Las condiciones atmosféricas y la temporada de lluvias han convertido el firmamento vallartense en un atractivo natural que cautiva a residentes y visitantes con tonalidades únicas y formaciones nubosas sorprendentes.
El cielo de Puerto Vallarta continúa siendo uno de los principales atractivos naturales del destino, al ofrecer diariamente paisajes llenos de color que sorprenden tanto a habitantes como a turistas.
Durante los amaneceres y atardeceres, el horizonte se pinta con tonalidades que van del naranja y rojo intenso hasta matices rosados, violetas y dorados que embellecen la bahía.
Con o sin lluvia, las condiciones climáticas favorecen la formación de nubes de diversas figuras y tamaños que transforman el panorama.

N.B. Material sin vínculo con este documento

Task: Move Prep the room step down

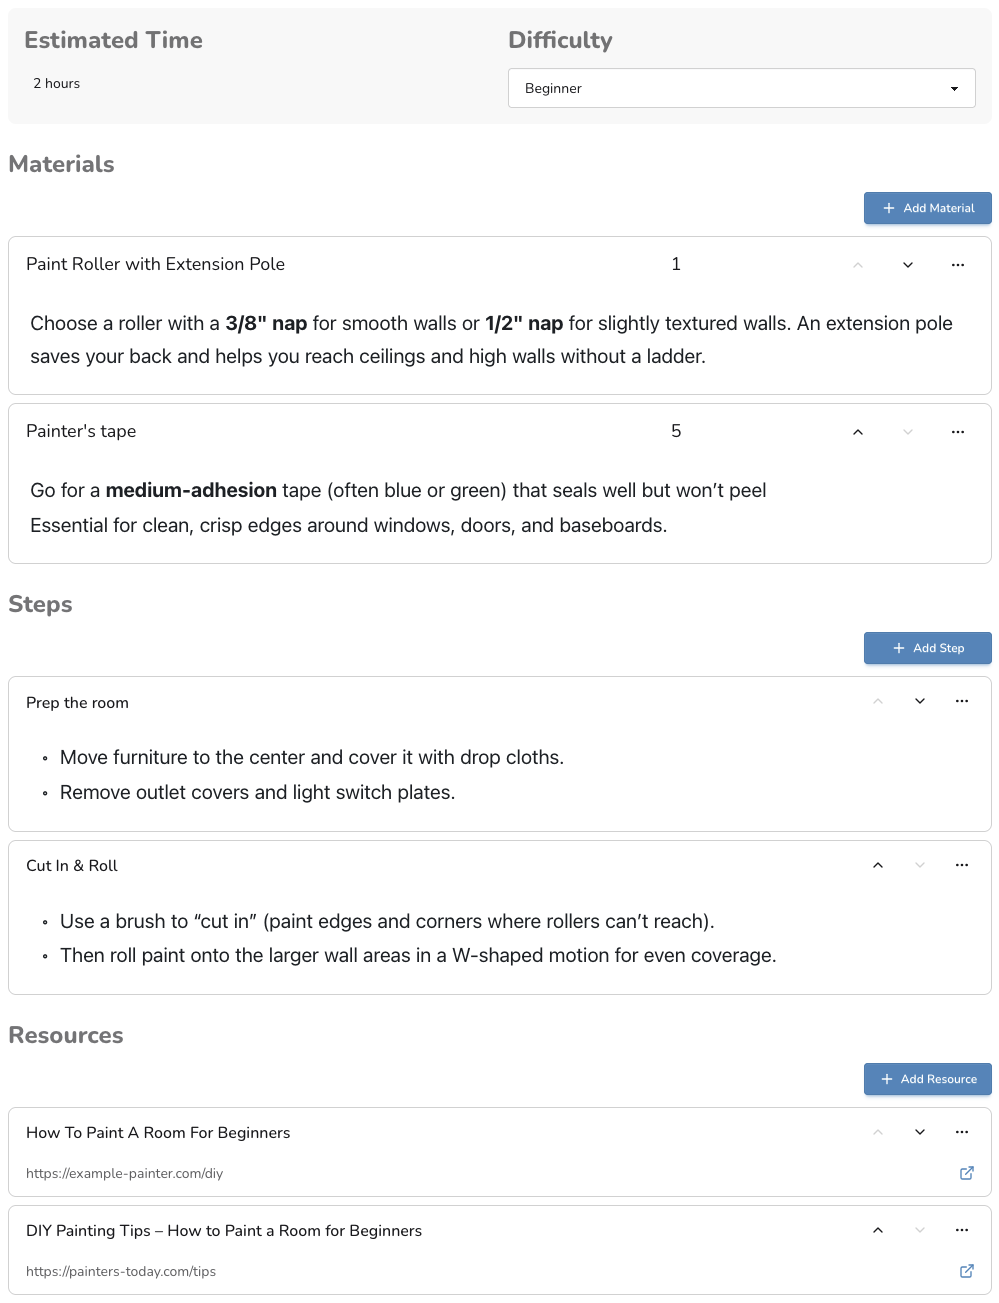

En esta temporada, las masas nubosas crean escenarios considerados por muchos como “mágicos”, al reflejar la luz solar de distintas maneras y generar contrastes visuales que destacan sobre el océano y las montañas que rodean la ciudad.
Visitantes y fotógrafos aprovechan estos momentos para capturar imágenes del cielo vallartense, que se ha convertido en un espectáculo cotidiano digno de admirarse. La combinación de mar, vegetación, montañas y fenómenos atmosféricos sigue ofreciendo estampas que refuerzan la belleza natural y el encanto característico de Puerto Vallarta.